◆ **Task statement**: Please give the entries below again exactly, omitting every picture.

-.-.-

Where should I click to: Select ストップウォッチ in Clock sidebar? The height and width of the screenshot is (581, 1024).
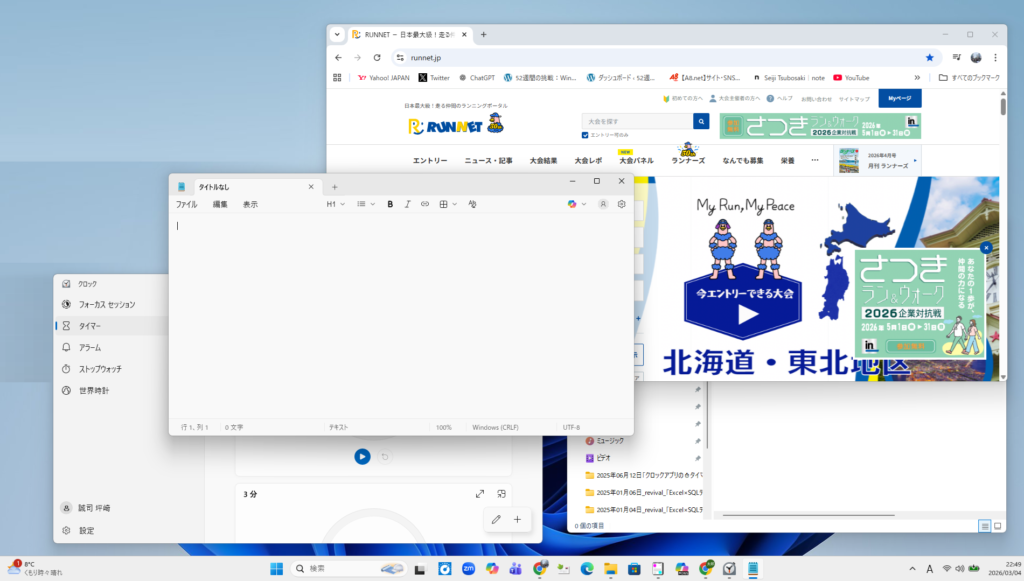pos(100,369)
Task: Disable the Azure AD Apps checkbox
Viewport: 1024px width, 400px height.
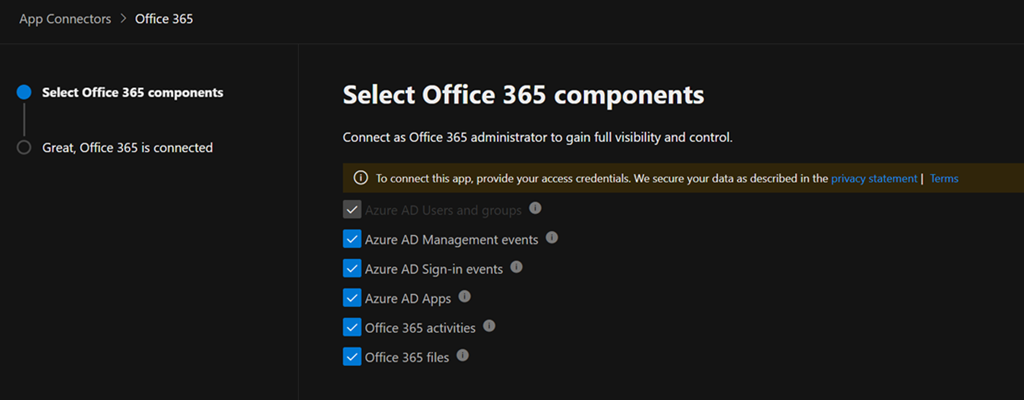Action: (352, 298)
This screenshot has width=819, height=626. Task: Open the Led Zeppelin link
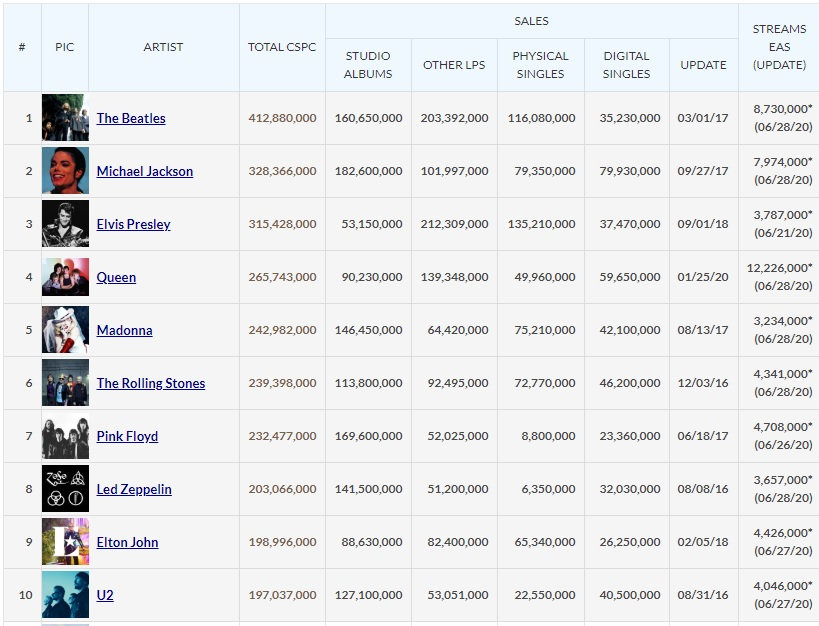[134, 489]
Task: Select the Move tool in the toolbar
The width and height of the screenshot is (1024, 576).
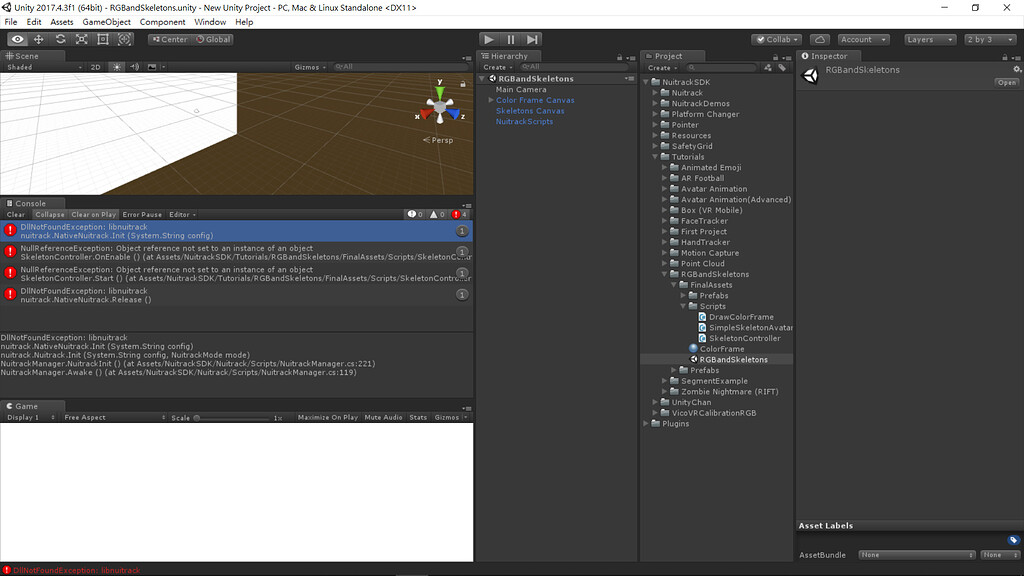Action: 38,39
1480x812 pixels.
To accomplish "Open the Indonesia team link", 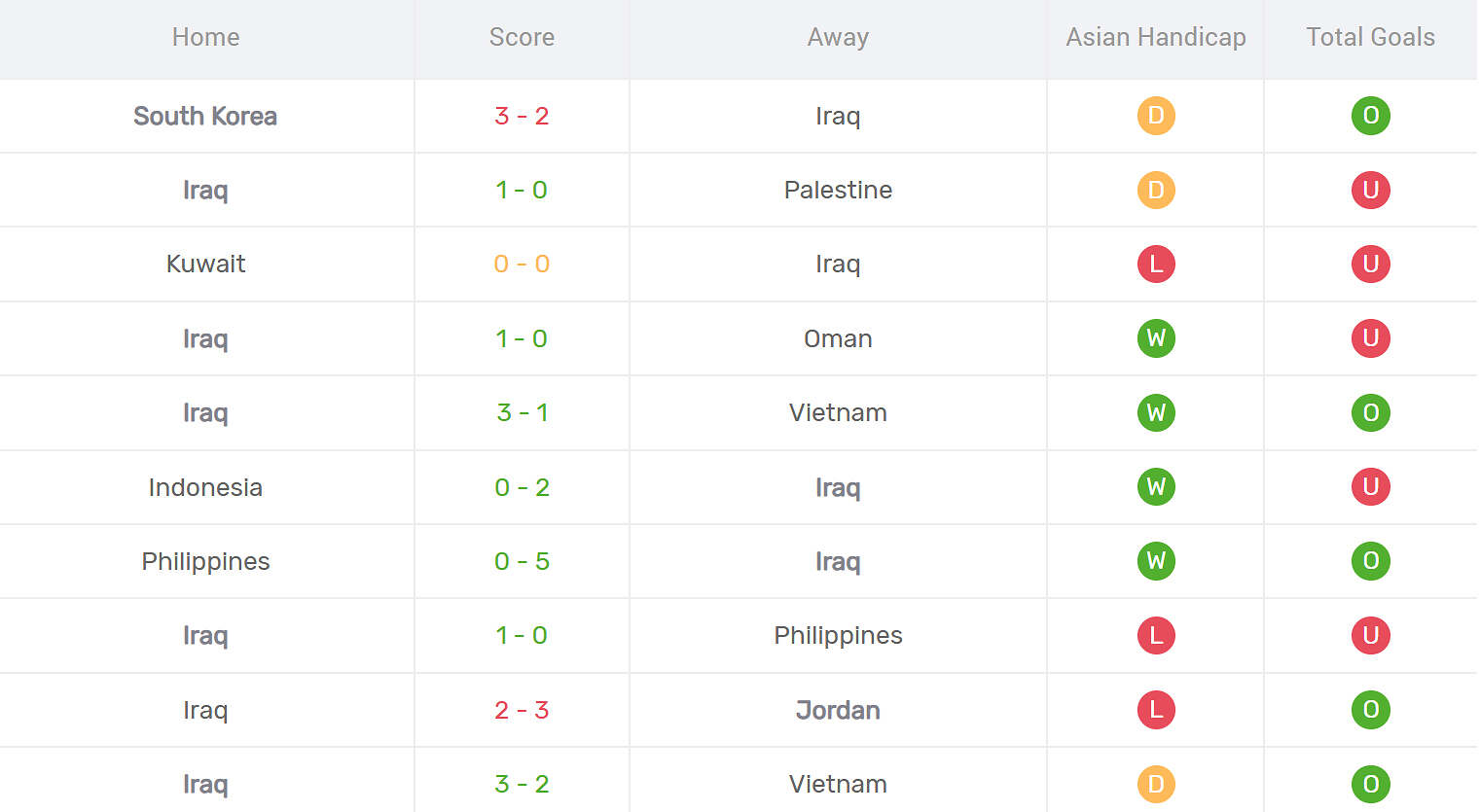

-.-.-

◆ **Response to the task**:
Where should I click to: Select ストップウォッチ in Clock sidebar? The height and width of the screenshot is (581, 1024).
pos(100,369)
Task: Disable the Azure AD Apps checkbox
Viewport: 1024px width, 400px height.
Action: (352, 298)
This screenshot has width=819, height=626. Task: Open the Led Zeppelin link
[134, 489]
Task: Select the Move tool in the toolbar
The width and height of the screenshot is (1024, 576).
Action: 38,39
1480x812 pixels.
To accomplish "Open the Indonesia team link", 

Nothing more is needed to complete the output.